**Your tasks**
**A)** Retype the stretch of the McConnell v. Federal Election Commission article from "Sen. Mitch McConnell, R-Ky., center, is" through "the Associated Press)".
**B)** Please rewrite the stretch of rows from the line containing "is (1163, 2109)." through the line containing "The height and width of the screenshot is (868, 1498).", swapping "Instruction" for "Command" and leaving everything else unchanged.

**Source**
==================================================

Home » Articles » Case » McConnell v. Federal Election Commission (2003)

George W. Truett

Sen. Mitch McConnell, R-Ky., center, is flanked by his legal counsel Jon Baran, left, and Floyd Abrams, right, as he speaks to media outside the U.S. Supreme Court in 2003. The Court heard arguments regarding McConnell's challenge to campaign finance reform laws in the case McConnell v. Federal Election Commission (2003). The Court upheld the major provisions of the McCain–Feingold campaign finance law, officially known as the Bipartisan Campaign Reform Act of 2002. This finding rejected opponents’ claims that the act stifled First Amendment rights of free speech and association. (AP Photo/Gerald Herbert, used with permission from the Associated Press)

In McConnell v. Federal Election Commission, 540 U.S. 93 (2003), a sharply divided Supreme Court upheld the major provisions of the McCain–Feingold campaign finance law, officially known as the Bipartisan Campaign Reform Act (BCRA) of 2002. This finding rejected opponents’ claims that the act stifled First Amendment rights of free speech and association.

==================================================

**Entries shown**
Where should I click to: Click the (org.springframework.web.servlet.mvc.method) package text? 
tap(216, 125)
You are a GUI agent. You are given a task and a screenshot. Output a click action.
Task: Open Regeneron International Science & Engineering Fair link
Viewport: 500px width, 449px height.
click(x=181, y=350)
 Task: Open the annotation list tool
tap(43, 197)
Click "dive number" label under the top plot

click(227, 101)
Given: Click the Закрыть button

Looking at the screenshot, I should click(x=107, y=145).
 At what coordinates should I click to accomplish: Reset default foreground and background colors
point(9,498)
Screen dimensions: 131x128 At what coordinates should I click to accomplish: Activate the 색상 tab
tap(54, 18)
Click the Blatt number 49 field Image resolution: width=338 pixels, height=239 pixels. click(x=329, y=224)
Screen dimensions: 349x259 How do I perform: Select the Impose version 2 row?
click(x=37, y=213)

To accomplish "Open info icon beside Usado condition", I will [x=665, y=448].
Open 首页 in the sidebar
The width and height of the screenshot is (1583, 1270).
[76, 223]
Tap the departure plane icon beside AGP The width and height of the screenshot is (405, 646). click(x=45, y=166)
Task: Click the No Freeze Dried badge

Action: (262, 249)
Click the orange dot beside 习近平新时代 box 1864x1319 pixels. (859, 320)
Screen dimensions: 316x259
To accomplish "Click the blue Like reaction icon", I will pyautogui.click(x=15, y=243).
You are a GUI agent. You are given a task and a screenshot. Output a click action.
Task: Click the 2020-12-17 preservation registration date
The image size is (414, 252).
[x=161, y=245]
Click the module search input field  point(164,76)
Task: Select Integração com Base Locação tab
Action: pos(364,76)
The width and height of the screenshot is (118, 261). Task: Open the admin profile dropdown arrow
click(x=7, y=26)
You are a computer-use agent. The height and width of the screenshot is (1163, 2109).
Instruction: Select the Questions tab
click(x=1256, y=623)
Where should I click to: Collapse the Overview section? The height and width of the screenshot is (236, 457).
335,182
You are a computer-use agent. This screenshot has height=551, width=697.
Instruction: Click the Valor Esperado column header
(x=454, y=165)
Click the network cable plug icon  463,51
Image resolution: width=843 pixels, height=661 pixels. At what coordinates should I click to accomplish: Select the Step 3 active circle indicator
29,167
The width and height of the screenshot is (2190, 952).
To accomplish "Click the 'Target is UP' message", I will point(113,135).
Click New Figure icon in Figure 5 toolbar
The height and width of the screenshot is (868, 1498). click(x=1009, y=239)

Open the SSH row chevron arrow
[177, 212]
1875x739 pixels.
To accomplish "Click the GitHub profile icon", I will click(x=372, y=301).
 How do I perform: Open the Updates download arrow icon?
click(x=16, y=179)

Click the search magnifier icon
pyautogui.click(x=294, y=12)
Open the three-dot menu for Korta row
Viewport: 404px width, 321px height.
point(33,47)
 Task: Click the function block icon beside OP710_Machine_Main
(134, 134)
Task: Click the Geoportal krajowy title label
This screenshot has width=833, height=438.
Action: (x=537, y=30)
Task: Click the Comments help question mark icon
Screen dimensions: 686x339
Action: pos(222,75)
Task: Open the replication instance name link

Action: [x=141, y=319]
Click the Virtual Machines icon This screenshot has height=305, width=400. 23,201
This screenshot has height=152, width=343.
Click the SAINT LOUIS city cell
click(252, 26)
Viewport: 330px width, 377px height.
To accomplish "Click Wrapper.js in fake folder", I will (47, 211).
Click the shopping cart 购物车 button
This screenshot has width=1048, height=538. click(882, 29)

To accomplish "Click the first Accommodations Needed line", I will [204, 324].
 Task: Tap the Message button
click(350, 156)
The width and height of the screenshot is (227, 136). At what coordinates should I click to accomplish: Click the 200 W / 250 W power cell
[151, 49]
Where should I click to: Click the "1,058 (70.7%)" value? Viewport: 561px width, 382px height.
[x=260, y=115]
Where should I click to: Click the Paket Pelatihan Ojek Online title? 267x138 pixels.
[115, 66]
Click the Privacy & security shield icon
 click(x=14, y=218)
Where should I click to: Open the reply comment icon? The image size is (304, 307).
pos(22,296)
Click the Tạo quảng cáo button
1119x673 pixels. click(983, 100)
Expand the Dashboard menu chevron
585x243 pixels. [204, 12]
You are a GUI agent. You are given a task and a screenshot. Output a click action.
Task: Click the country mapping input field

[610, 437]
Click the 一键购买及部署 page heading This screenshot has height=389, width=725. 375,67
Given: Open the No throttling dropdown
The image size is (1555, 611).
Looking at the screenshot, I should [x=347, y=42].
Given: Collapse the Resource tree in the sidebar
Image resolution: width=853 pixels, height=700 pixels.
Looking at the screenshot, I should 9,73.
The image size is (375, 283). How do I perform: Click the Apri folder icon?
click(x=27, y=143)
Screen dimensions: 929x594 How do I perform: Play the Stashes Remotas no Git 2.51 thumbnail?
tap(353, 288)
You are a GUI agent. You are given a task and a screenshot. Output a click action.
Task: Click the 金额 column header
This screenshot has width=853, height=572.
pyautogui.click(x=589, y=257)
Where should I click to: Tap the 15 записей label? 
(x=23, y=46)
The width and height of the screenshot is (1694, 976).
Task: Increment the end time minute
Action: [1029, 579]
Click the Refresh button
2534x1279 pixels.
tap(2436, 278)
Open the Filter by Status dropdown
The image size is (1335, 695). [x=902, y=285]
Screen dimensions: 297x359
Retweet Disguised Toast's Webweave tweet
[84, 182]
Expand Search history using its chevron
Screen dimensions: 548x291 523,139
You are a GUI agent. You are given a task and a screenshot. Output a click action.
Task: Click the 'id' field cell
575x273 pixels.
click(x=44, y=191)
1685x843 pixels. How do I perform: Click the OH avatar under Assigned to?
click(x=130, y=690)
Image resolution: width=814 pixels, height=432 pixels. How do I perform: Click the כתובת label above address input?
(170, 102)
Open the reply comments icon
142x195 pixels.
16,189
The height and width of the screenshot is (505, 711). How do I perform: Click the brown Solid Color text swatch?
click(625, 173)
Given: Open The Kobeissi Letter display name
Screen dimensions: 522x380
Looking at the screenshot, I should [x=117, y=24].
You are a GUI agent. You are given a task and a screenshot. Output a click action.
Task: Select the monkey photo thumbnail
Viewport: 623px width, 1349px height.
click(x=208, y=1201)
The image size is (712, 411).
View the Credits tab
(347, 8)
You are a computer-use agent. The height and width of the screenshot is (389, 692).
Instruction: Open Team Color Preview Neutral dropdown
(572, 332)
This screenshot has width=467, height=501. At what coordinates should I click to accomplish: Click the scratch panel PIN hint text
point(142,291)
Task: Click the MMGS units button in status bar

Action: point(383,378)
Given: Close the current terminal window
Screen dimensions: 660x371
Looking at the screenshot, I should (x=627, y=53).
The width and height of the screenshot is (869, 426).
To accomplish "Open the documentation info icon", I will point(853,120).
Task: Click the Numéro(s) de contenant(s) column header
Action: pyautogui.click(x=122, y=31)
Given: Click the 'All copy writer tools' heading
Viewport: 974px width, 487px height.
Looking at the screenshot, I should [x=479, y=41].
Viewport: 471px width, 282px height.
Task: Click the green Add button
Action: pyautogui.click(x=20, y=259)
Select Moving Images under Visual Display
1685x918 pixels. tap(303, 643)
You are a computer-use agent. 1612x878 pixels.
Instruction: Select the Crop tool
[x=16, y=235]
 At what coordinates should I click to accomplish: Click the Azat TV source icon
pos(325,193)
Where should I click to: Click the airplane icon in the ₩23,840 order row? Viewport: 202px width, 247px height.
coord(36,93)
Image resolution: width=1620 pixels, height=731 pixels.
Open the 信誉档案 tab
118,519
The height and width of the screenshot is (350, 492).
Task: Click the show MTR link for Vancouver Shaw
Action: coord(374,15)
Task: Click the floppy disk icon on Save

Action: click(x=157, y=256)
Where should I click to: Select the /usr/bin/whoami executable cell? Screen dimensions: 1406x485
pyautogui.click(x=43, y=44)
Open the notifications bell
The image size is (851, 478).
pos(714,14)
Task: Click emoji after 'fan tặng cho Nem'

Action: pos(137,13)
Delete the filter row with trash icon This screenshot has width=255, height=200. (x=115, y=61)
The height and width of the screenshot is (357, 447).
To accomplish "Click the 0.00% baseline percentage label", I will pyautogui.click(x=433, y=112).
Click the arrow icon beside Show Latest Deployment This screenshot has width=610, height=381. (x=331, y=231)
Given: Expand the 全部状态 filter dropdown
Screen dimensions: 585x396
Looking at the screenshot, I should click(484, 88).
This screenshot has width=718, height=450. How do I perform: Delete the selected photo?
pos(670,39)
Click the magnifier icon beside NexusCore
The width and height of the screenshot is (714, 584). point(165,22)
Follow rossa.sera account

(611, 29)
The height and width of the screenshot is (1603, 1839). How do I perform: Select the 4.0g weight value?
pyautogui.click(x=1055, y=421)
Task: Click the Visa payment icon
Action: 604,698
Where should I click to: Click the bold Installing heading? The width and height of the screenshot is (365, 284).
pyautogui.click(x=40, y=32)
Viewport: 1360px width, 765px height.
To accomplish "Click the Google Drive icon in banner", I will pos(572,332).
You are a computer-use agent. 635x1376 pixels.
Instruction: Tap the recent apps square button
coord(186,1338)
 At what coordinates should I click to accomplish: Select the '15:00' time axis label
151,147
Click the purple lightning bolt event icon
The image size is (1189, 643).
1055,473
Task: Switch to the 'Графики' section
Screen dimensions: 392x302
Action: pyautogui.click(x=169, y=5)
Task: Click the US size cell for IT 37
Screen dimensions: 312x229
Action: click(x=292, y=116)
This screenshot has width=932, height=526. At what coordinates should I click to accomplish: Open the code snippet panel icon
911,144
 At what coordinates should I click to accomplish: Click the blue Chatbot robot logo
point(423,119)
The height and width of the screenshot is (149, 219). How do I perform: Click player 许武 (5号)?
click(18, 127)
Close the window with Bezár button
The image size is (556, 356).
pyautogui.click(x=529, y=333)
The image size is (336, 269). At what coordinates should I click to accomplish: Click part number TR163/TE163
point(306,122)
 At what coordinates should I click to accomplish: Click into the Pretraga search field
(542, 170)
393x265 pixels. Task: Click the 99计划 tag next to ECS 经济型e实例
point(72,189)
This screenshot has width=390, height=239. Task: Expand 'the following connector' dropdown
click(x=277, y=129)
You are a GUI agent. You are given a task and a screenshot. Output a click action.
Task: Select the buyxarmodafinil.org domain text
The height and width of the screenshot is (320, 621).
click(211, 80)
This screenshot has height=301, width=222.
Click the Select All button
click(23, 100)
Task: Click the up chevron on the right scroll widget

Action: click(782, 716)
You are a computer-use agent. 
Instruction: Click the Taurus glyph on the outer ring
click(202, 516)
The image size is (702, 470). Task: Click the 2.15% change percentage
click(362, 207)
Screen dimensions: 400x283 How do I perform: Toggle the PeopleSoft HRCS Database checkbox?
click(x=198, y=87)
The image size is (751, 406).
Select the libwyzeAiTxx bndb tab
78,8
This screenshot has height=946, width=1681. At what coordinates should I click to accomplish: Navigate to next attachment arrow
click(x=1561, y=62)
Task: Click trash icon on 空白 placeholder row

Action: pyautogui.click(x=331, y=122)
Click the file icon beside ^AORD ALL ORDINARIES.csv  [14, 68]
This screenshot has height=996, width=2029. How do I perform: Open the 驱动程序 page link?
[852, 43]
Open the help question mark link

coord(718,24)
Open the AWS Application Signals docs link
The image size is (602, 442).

==================================================

**Task-by-task answers**
**A)**
Sen. Mitch McConnell, R-Ky., center, is flanked by his legal counsel Jon Baran, left, and Floyd Abrams, right, as he speaks to media outside the U.S. Supreme Court in 2003. The Court heard arguments regarding McConnell's challenge to campaign finance reform laws in the case McConnell v. Federal Election Commission (2003). The Court upheld the major provisions of the McCain–Feingold campaign finance law, officially known as the Bipartisan Campaign Reform Act of 2002. This finding rejected opponents’ claims that the act stifled First Amendment rights of free speech and association. (AP Photo/Gerald Herbert, used with permission from the Associated Press)

**B)**
You are a computer-use agent. The height and width of the screenshot is (1163, 2109).
Command: Select the Questions tab
click(x=1256, y=623)
Where should I click to: Collapse the Overview section? The height and width of the screenshot is (236, 457).
335,182
You are a computer-use agent. This screenshot has height=551, width=697.
Command: Click the Valor Esperado column header
(x=454, y=165)
Click the network cable plug icon  463,51
Image resolution: width=843 pixels, height=661 pixels. At what coordinates should I click to accomplish: Select the Step 3 active circle indicator
29,167
The width and height of the screenshot is (2190, 952).
To accomplish "Click the 'Target is UP' message", I will point(113,135).
Click New Figure icon in Figure 5 toolbar
The height and width of the screenshot is (868, 1498). click(x=1009, y=239)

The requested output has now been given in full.